Я знал это по бумаге. Я месяц писал замечания по машине, у которой силовой набор из дельта-древесины и фанерная обшивка, и знал это так, как знают состав чужого пайка. Но одно дело знать, а другое — увидеть в двадцати метрах от себя восемь одинаковых плоскостей на стапелях, над которыми стоят восемь человек и ведут по ним рубанками, и услышать при этом ровный сухой звук, какой стоит в столярке, а не на военном заводе.
Работали в основном подростки и женщины. Мужчин я насчитал в первом пролёте четверых, и трое из них были старики.
У ближнего стапеля стояла девчонка лет пятнадцати, ростом мне по плечо, в отцовской, судя по всему, телогрейке с подвёрнутыми втрое рукавами, и вела рубанком по длинной сосновой рейке — вела ровно, длинными проходами, без остановки и без примерки. Под ноги ей был подставлен деревянный щит в две доски, чтобы хватало роста. Щит был затёрт до блеска.
Дальше, за проходом, работали с прессами, и оттуда шло тепло и запах горячего клея, от которого к вечеру начинала болеть голова.
Окна в цеху были заложены до половины и закрашены синим поверху, дневного света внутрь не попадало вовсе, и всё держалось на лампах — они висели низко, над самой работой, и свет от них лежал пятнами, и в этом свете стояла светлая сосновая пыль, никогда не оседавшая до конца.
Никто не поднял головы, когда мы шли.
Головы не поднимали и на грохот: с той стороны, где ставили на место готовую плоскость, за первый час уронили что-то тяжёлое дважды, и оба раза единственным, кто повернулся, был я.
У дальней стены сборочного были ворота, которых мы не прошли: створки на замке, окно над ними заложено, и у входа сидел человек на табурете. Мимо него ходили, не глядя, как ходят мимо столба.

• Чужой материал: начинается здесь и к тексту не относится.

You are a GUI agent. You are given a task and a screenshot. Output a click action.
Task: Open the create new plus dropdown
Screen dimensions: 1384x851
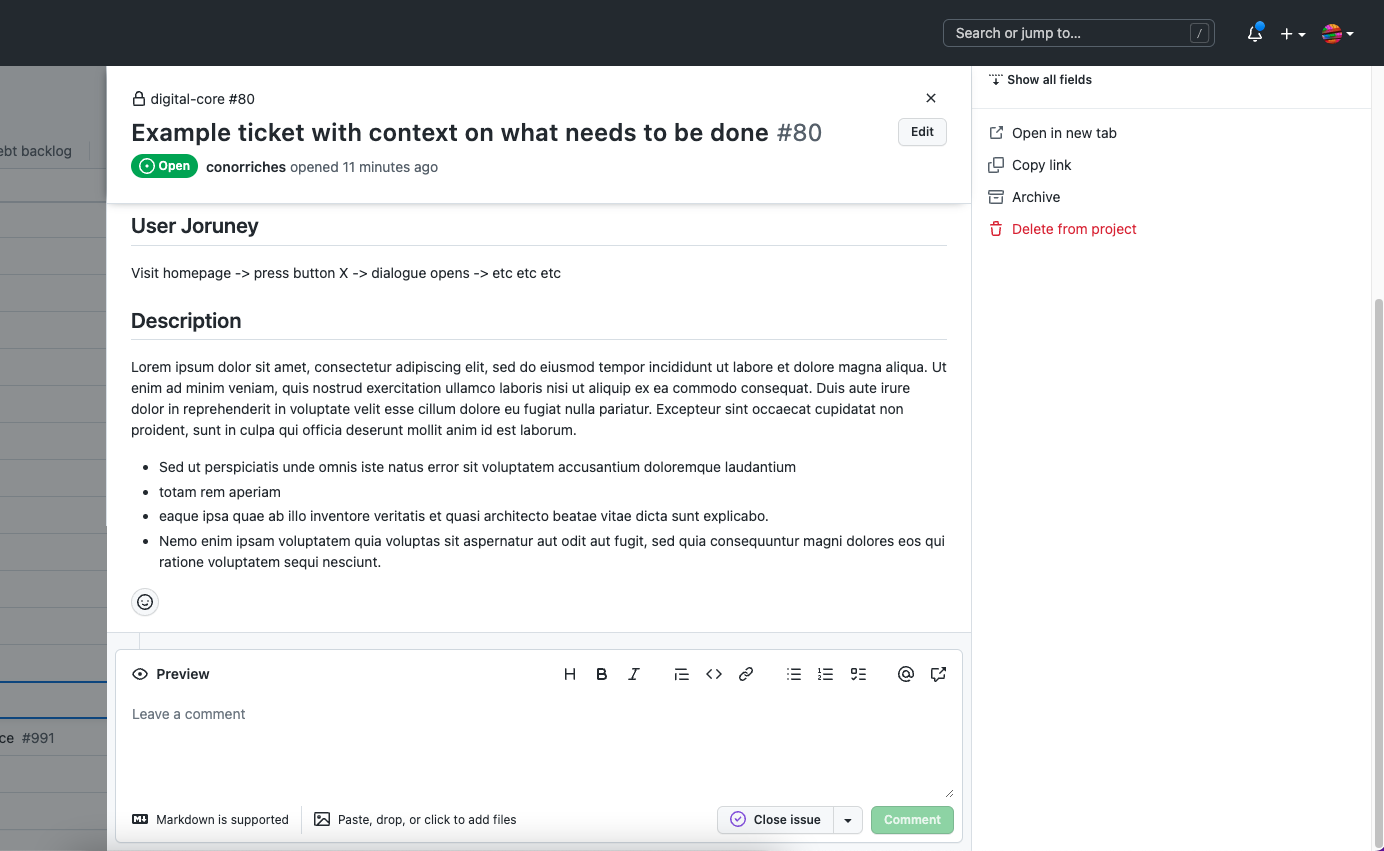click(1292, 34)
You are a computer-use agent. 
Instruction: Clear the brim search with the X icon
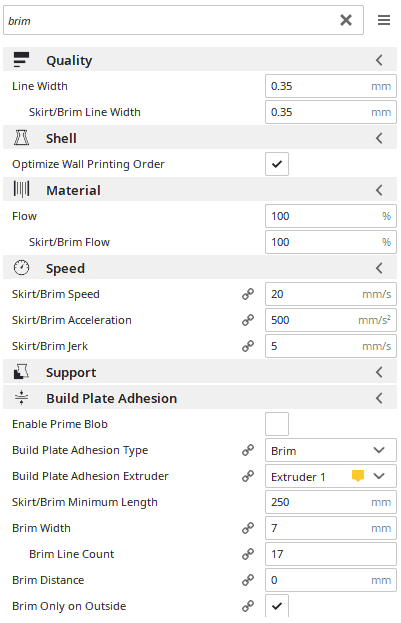tap(346, 20)
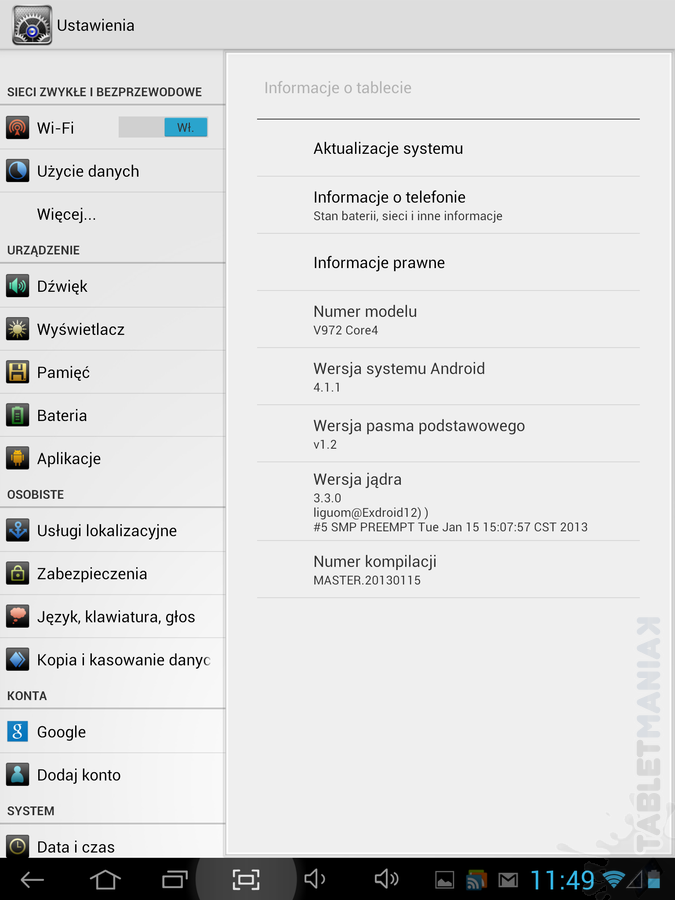Open Google account settings
Image resolution: width=675 pixels, height=900 pixels.
coord(112,731)
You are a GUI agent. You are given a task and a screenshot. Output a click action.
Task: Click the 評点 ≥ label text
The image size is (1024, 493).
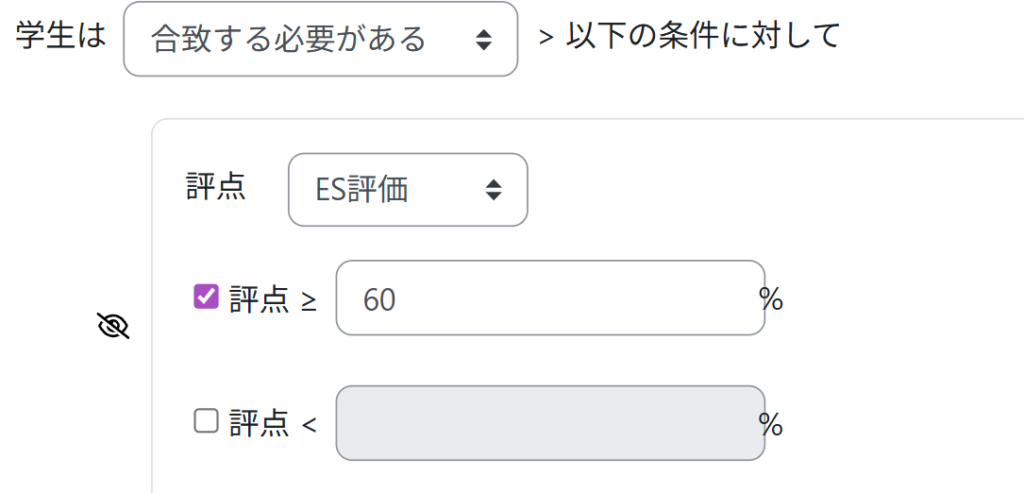pyautogui.click(x=259, y=299)
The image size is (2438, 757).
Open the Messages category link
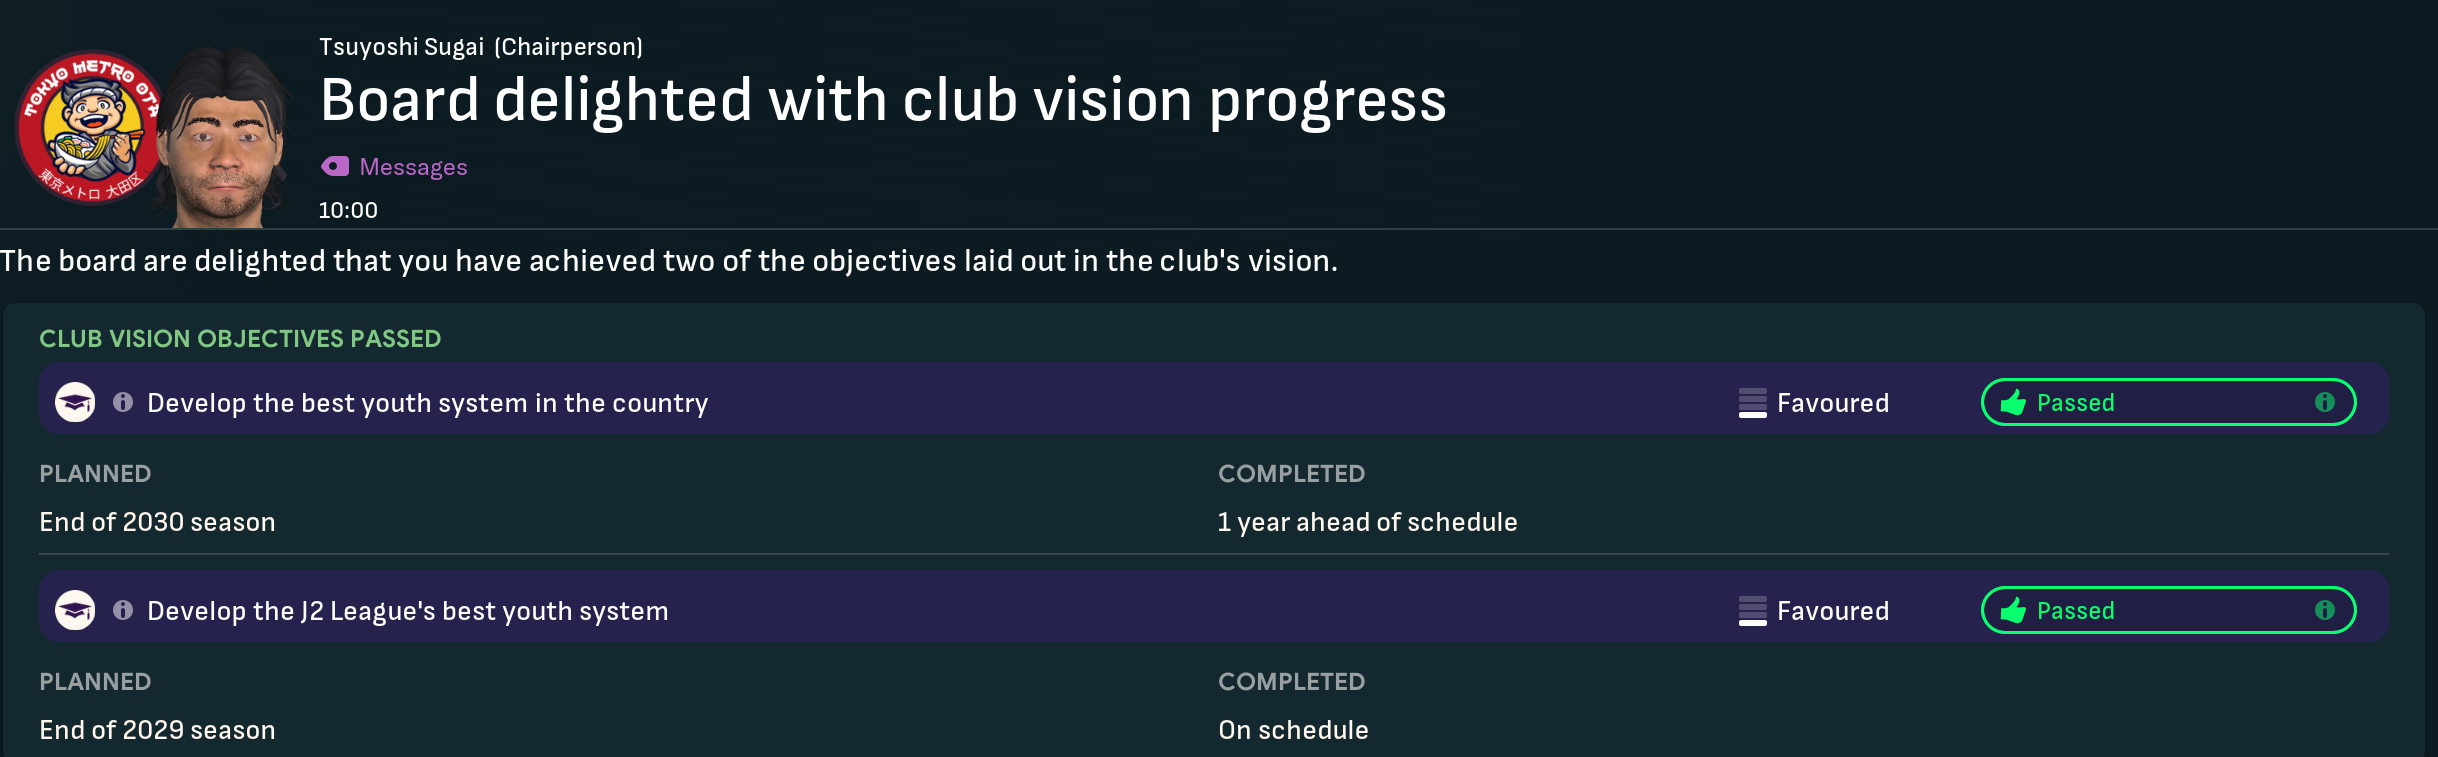click(x=413, y=167)
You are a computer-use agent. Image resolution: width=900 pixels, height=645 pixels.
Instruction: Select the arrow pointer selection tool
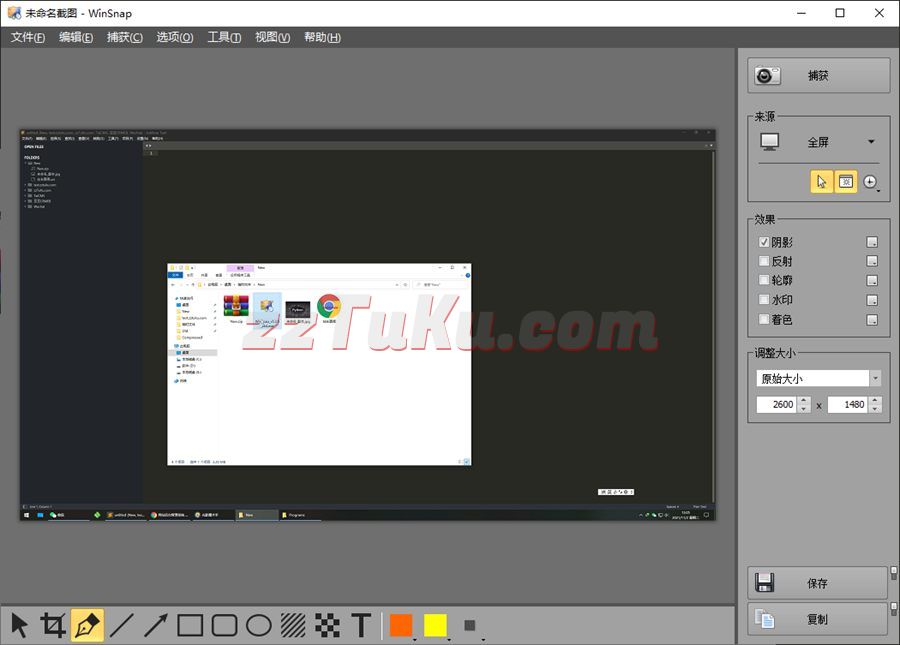(x=19, y=626)
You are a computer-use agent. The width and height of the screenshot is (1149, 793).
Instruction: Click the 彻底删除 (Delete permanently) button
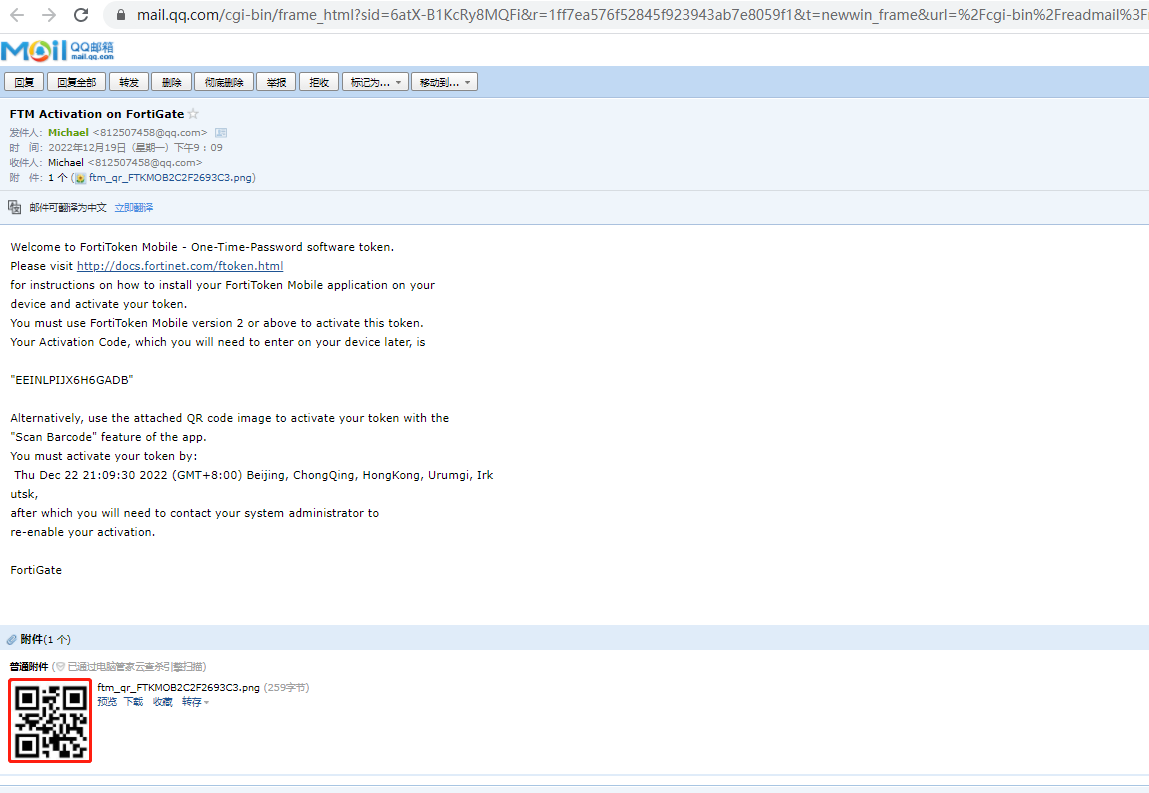point(224,82)
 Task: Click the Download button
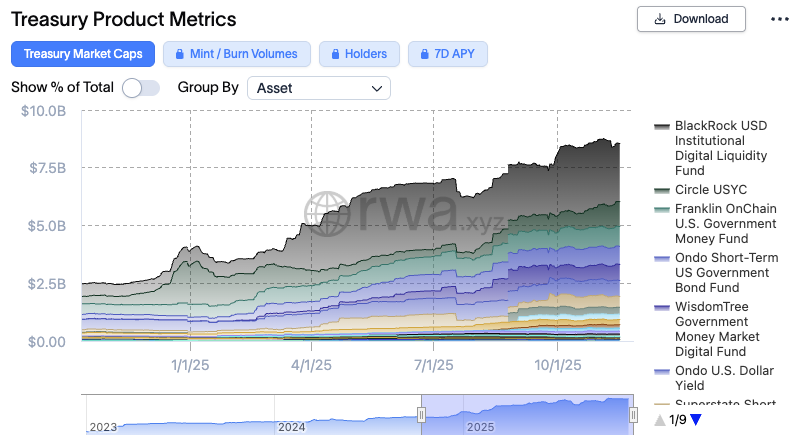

— Руднев, — сказал человек у среднего стапеля, не подавая руки: ладони у него были в чём-то белом и подсохшем. — Борис Львович. Вы с фронта, с бумагой?
— С бумагой.
— Давайте бумагу.
Он был лет сорока с небольшим, гражданский, в стёганке и в очках, которые снимал каждый раз, когда собирался читать что-нибудь вблизи, и надевал обратно, когда смотрел на цех. За два часа я насчитал восемь таких перемен и понял, что дело тут в двух разных зрениях.
Читал он не с начала.
Он раскрыл папку прямо на стапеле, между двумя струбцинами, провёл пальцем сверху вниз по левому полю, как читают ведомость, потом вернулся к первому листу и стал вычёркивать. Белое, подсохшее, осталось у него с рук на верхнем листе двумя пятнами, и он этого не заметил. Под разговором всё время шли рубанки, и, чтобы слышать друг друга, мы оба говорили громче, чем стоило.
— Это уберу. — Карандаш он держал обратным концом и, чтобы провести черту, перехватил. — «Тяжёл в управлении». Это не замечание. Это ощущение. Тяжёл — на какой скорости, на каком режиме, при какой центровке, что именно тяжело: элероны, руль высоты, педали? Тут написано «вообще».
— Это писал не я.
— Я вижу, что не вы, у вас шесть штук и они с числами. Я говорю, что с этим я работать не могу. Мне это некуда положить.
Он прошёл ещё десять пунктов и остановился.
— А вот это интересно. Пункт девятнадцатый и пункт двадцать шестой. Обе части жалуются на одно и то же и требуют противоположного. Одни просят увеличить усилие на ручке, другие уменьшить. Знаете почему?